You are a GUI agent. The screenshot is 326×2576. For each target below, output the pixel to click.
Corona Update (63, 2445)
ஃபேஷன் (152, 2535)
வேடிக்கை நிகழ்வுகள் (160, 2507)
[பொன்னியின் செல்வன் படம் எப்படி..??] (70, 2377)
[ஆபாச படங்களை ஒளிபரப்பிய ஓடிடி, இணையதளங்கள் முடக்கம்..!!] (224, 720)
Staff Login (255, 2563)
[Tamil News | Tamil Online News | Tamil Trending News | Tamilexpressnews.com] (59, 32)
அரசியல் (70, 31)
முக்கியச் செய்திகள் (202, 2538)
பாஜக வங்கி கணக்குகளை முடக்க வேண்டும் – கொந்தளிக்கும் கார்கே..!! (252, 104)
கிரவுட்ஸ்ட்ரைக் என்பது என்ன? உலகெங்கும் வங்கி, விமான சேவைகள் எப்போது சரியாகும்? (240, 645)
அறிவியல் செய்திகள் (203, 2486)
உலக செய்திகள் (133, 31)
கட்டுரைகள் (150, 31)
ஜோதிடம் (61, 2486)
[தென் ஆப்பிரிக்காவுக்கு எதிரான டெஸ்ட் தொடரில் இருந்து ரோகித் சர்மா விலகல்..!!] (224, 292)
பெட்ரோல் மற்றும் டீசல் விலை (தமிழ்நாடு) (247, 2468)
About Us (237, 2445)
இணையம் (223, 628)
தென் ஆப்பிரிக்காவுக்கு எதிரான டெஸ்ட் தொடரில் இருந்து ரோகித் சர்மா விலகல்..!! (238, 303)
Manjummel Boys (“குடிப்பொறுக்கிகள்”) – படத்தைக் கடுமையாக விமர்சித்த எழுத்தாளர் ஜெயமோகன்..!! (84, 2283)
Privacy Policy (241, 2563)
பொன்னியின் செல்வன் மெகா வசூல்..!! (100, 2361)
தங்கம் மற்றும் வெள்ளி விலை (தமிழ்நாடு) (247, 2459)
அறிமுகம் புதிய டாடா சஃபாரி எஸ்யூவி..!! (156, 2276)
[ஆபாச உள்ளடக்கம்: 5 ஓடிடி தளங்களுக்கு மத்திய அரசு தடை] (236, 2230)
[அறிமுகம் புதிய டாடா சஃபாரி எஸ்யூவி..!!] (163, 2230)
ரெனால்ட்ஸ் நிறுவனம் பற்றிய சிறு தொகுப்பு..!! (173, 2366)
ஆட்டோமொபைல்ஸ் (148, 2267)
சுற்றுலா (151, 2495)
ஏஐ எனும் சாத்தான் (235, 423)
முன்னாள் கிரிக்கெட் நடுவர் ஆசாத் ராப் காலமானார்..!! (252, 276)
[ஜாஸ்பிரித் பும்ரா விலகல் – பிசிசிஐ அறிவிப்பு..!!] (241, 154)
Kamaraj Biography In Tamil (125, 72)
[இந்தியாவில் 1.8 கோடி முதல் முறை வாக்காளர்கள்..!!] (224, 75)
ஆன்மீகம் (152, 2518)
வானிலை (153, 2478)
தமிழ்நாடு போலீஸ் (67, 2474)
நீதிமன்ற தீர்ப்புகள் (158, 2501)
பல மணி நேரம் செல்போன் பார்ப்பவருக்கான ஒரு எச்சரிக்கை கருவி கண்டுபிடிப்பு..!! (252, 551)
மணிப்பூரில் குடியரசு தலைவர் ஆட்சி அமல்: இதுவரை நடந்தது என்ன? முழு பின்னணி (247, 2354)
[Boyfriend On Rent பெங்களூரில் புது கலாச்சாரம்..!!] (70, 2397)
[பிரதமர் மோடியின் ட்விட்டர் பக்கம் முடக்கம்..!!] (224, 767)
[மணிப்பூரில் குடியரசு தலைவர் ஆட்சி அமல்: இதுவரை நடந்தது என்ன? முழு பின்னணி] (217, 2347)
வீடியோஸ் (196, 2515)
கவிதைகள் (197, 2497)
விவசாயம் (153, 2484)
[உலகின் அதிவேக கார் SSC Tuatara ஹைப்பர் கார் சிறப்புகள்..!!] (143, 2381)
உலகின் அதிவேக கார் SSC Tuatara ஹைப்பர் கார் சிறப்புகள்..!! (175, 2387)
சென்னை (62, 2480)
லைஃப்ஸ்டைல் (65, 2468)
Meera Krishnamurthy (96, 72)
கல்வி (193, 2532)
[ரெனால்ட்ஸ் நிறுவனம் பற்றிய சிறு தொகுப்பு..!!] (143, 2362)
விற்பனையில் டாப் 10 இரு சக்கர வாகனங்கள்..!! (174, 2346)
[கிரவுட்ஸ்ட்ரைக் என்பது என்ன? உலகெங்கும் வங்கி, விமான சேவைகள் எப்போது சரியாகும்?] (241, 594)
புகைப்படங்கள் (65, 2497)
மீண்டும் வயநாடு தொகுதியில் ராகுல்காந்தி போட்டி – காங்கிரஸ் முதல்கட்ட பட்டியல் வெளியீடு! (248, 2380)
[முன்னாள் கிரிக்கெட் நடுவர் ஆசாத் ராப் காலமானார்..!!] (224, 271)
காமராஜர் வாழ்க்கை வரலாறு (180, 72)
┄┄┄┄┄┄┄┄┄┄┄┄┄┄┄┄┄┄┄┄
**Activity**
Repeat the listing above line by line, exactly as written.

**Finished task**
You are a GUI agent. The screenshot is 326×2576. For each target below, output the pixel to click.
Corona Update (63, 2445)
ஃபேஷன் (152, 2535)
வேடிக்கை நிகழ்வுகள் (160, 2507)
[பொன்னியின் செல்வன் படம் எப்படி..??] (70, 2377)
[ஆபாச படங்களை ஒளிபரப்பிய ஓடிடி, இணையதளங்கள் முடக்கம்..!!] (224, 720)
Staff Login (255, 2563)
[Tamil News | Tamil Online News | Tamil Trending News | Tamilexpressnews.com] (59, 32)
அரசியல் (70, 31)
முக்கியச் செய்திகள் (202, 2538)
பாஜக வங்கி கணக்குகளை முடக்க வேண்டும் – கொந்தளிக்கும் கார்கே..!! (252, 104)
கிரவுட்ஸ்ட்ரைக் என்பது என்ன? உலகெங்கும் வங்கி, விமான சேவைகள் எப்போது சரியாகும்? (240, 645)
அறிவியல் செய்திகள் (203, 2486)
உலக செய்திகள் (133, 31)
கட்டுரைகள் (150, 31)
ஜோதிடம் (61, 2486)
[தென் ஆப்பிரிக்காவுக்கு எதிரான டெஸ்ட் தொடரில் இருந்து ரோகித் சர்மா விலகல்..!!] (224, 292)
பெட்ரோல் மற்றும் டீசல் விலை (தமிழ்நாடு) (247, 2468)
About Us (237, 2445)
இணையம் (223, 628)
தென் ஆப்பிரிக்காவுக்கு எதிரான டெஸ்ட் தொடரில் இருந்து ரோகித் சர்மா விலகல்..!! (238, 303)
Manjummel Boys (“குடிப்பொறுக்கிகள்”) – படத்தைக் கடுமையாக விமர்சித்த எழுத்தாளர் ஜெயமோகன்..!! (84, 2283)
Privacy Policy (241, 2563)
பொன்னியின் செல்வன் மெகா வசூல்..!! (100, 2361)
தங்கம் மற்றும் வெள்ளி விலை (தமிழ்நாடு) (247, 2459)
அறிமுகம் புதிய டாடா சஃபாரி எஸ்யூவி..!! (156, 2276)
[ஆபாச உள்ளடக்கம்: 5 ஓடிடி தளங்களுக்கு மத்திய அரசு தடை] (236, 2230)
[அறிமுகம் புதிய டாடா சஃபாரி எஸ்யூவி..!!] (163, 2230)
ரெனால்ட்ஸ் நிறுவனம் பற்றிய சிறு தொகுப்பு..!! (173, 2366)
ஆட்டோமொபைல்ஸ் (148, 2267)
சுற்றுலா (151, 2495)
ஏஐ எனும் சாத்தான் (235, 423)
முன்னாள் கிரிக்கெட் நடுவர் ஆசாத் ராப் காலமானார்..!! (252, 276)
[ஜாஸ்பிரித் பும்ரா விலகல் – பிசிசிஐ அறிவிப்பு..!!] (241, 154)
Kamaraj Biography In Tamil (125, 72)
[இந்தியாவில் 1.8 கோடி முதல் முறை வாக்காளர்கள்..!!] (224, 75)
ஆன்மீகம் (152, 2518)
வானிலை (153, 2478)
தமிழ்நாடு போலீஸ் (67, 2474)
நீதிமன்ற தீர்ப்புகள் (158, 2501)
பல மணி நேரம் செல்போன் பார்ப்பவருக்கான ஒரு எச்சரிக்கை கருவி கண்டுபிடிப்பு..!! (252, 551)
மணிப்பூரில் குடியரசு தலைவர் ஆட்சி அமல்: இதுவரை நடந்தது என்ன? முழு பின்னணி (247, 2354)
[Boyfriend On Rent பெங்களூரில் புது கலாச்சாரம்..!!] (70, 2397)
[பிரதமர் மோடியின் ட்விட்டர் பக்கம் முடக்கம்..!!] (224, 767)
[மணிப்பூரில் குடியரசு தலைவர் ஆட்சி அமல்: இதுவரை நடந்தது என்ன? முழு பின்னணி] (217, 2347)
வீடியோஸ் (196, 2515)
கவிதைகள் (197, 2497)
விவசாயம் (153, 2484)
[உலகின் அதிவேக கார் SSC Tuatara ஹைப்பர் கார் சிறப்புகள்..!!] (143, 2381)
உலகின் அதிவேக கார் SSC Tuatara ஹைப்பர் கார் சிறப்புகள்..!! (175, 2387)
சென்னை (62, 2480)
லைஃப்ஸ்டைல் (65, 2468)
Meera Krishnamurthy (96, 72)
கல்வி (193, 2532)
[ரெனால்ட்ஸ் நிறுவனம் பற்றிய சிறு தொகுப்பு..!!] (143, 2362)
விற்பனையில் டாப் 10 இரு சக்கர வாகனங்கள்..!! (174, 2346)
[கிரவுட்ஸ்ட்ரைக் என்பது என்ன? உலகெங்கும் வங்கி, விமான சேவைகள் எப்போது சரியாகும்?] (241, 594)
புகைப்படங்கள் (65, 2497)
மீண்டும் வயநாடு தொகுதியில் ராகுல்காந்தி போட்டி – காங்கிரஸ் முதல்கட்ட பட்டியல் வெளியீடு! (248, 2380)
[முன்னாள் கிரிக்கெட் நடுவர் ஆசாத் ராப் காலமானார்..!!] (224, 271)
காமராஜர் வாழ்க்கை வரலாறு (180, 72)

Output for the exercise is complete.